-- Activity --
Would you return, word for word, the lines of the data below from the line with "Click the https:// prefix box" through the line with "Task: Click the heart icon on 1/5 tweet", and no others?

-- Material for this task --

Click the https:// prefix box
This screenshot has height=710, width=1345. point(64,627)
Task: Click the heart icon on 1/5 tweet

--

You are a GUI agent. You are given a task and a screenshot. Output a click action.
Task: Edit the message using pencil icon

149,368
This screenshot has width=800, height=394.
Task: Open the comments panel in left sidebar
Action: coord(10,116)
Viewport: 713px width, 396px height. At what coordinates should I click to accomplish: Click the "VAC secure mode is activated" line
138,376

---

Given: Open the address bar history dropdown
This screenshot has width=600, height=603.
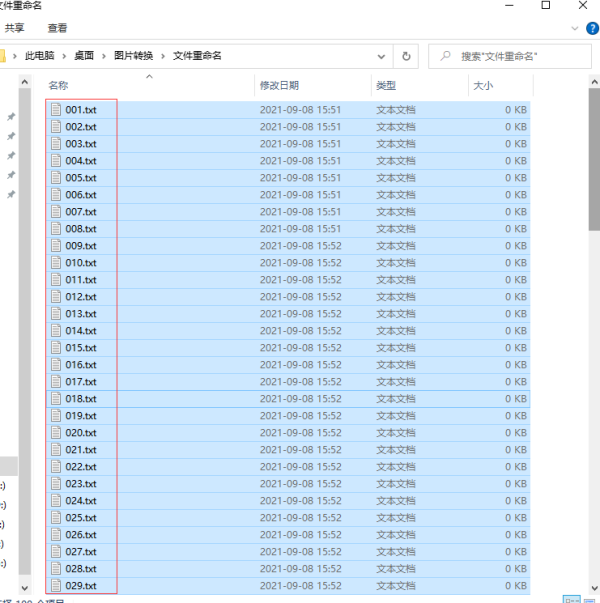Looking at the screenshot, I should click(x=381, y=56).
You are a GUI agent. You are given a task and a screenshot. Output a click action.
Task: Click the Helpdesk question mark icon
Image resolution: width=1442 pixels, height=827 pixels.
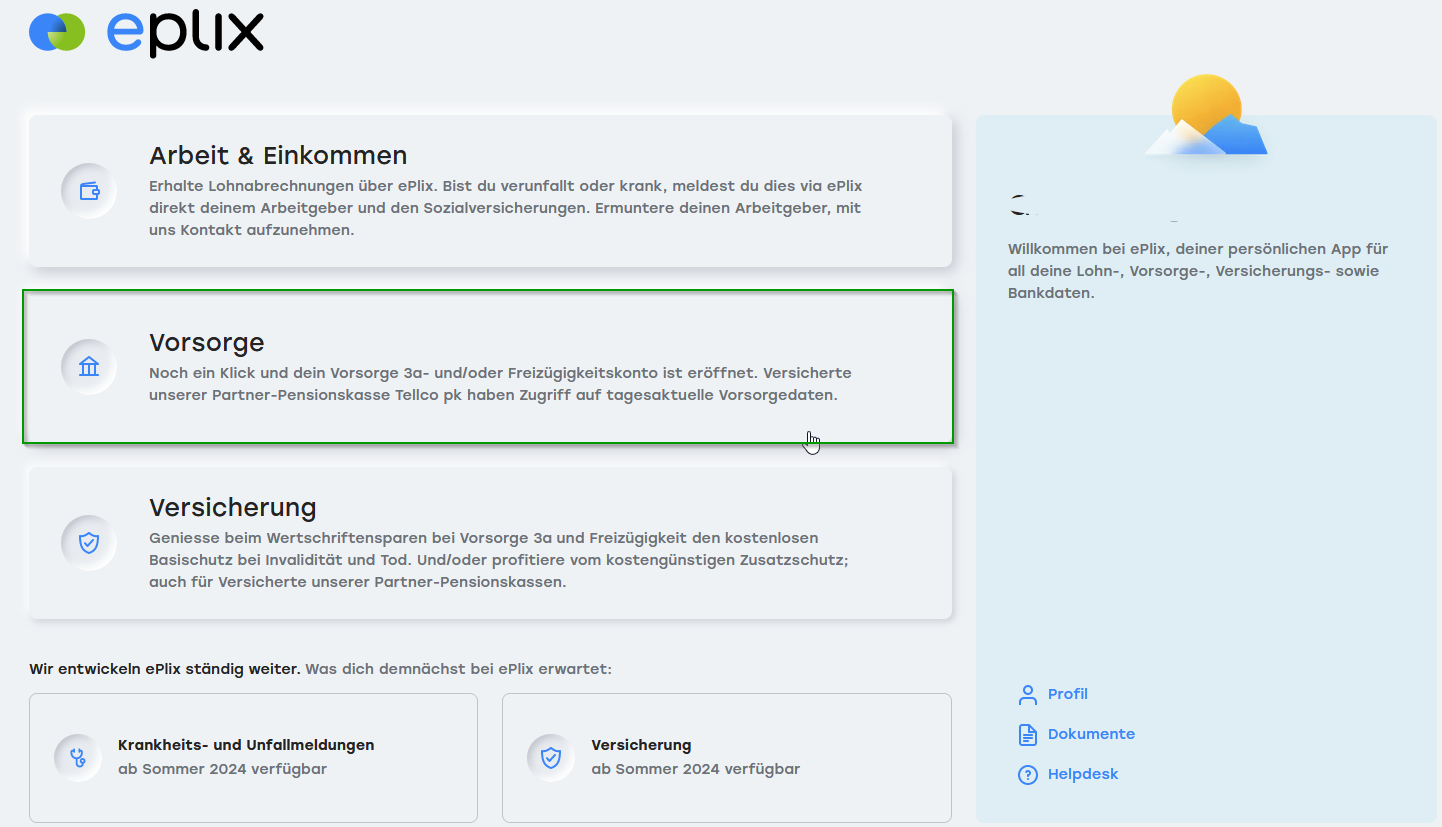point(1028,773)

-- Your response --
Click the https:// prefix box
This screenshot has height=710, width=1345. point(64,627)
Task: Click the heart icon on 1/5 tweet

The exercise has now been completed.